Stored items from a collection =>

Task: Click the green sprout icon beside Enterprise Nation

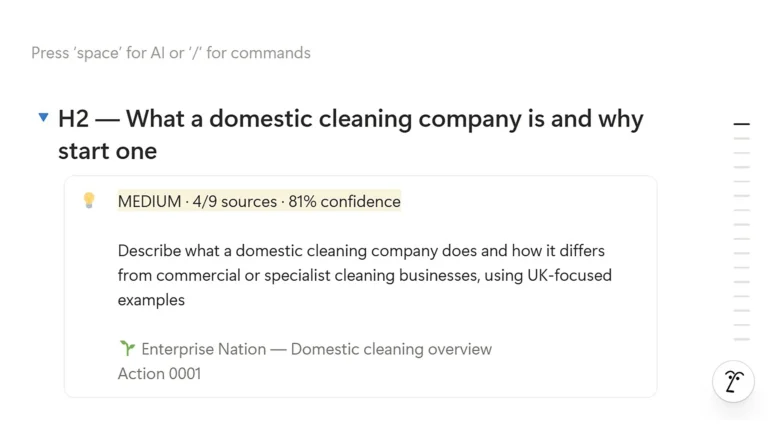Action: [x=127, y=348]
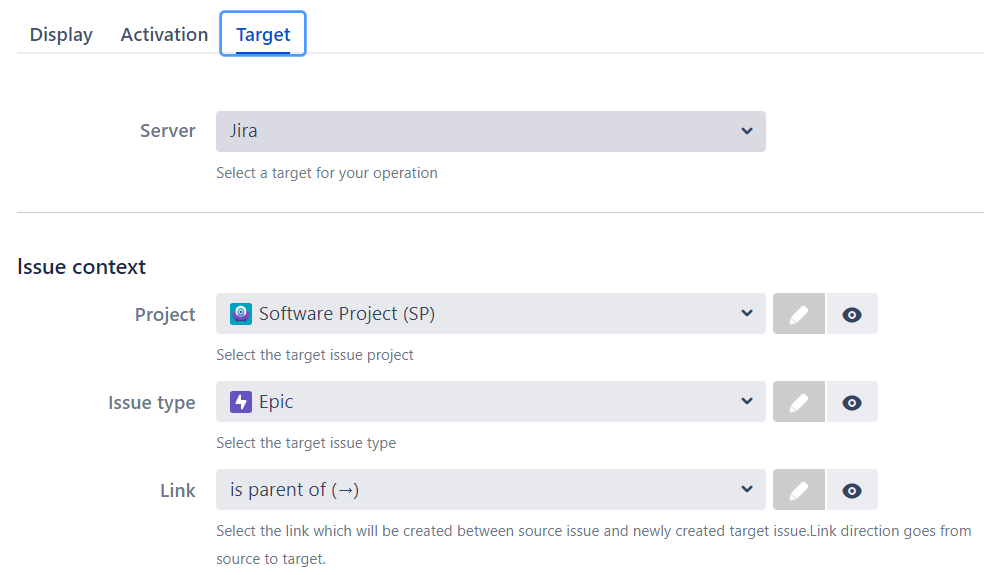This screenshot has height=575, width=984.
Task: Click the Issue context section heading
Action: (x=81, y=267)
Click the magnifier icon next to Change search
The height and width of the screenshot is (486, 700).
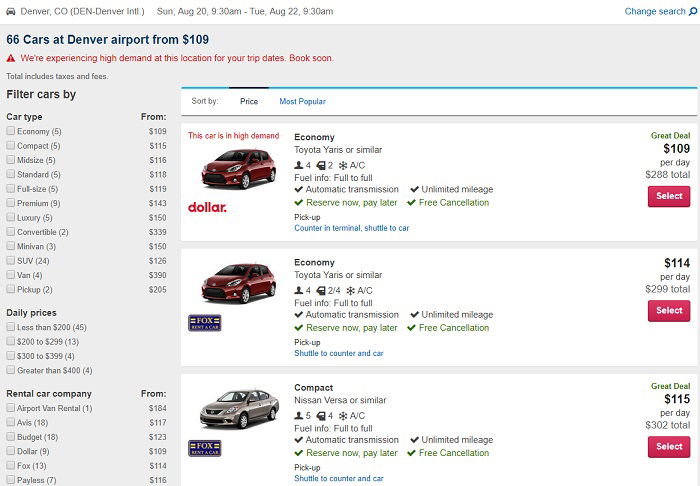coord(693,11)
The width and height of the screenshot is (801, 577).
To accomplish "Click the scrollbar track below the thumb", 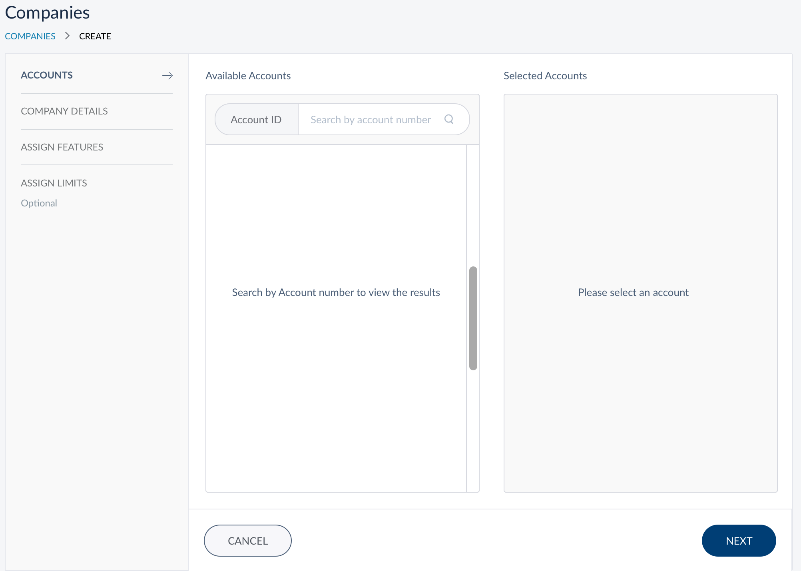I will [x=473, y=430].
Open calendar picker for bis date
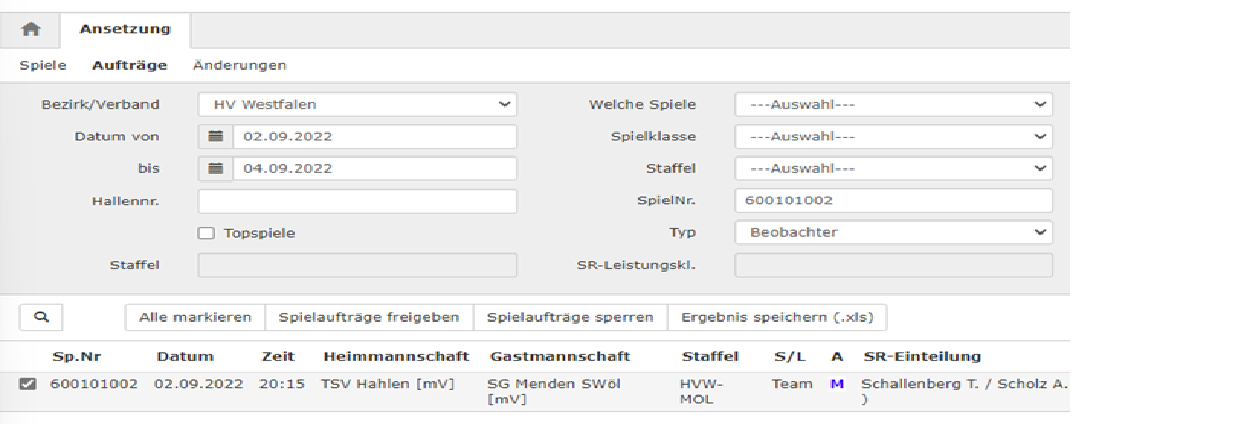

Task goal => Verbatim copy, pictures excluded: output the lines from the first line of the records above through the line containing "Click the magnifier".

Answer for this exercise =>
Task: Click the green sprout icon beside Enterprise Nation

Action: [x=127, y=348]
This screenshot has height=575, width=984.
Task: Click the Issue context section heading
Action: (x=81, y=267)
Click the magnifier icon next to Change search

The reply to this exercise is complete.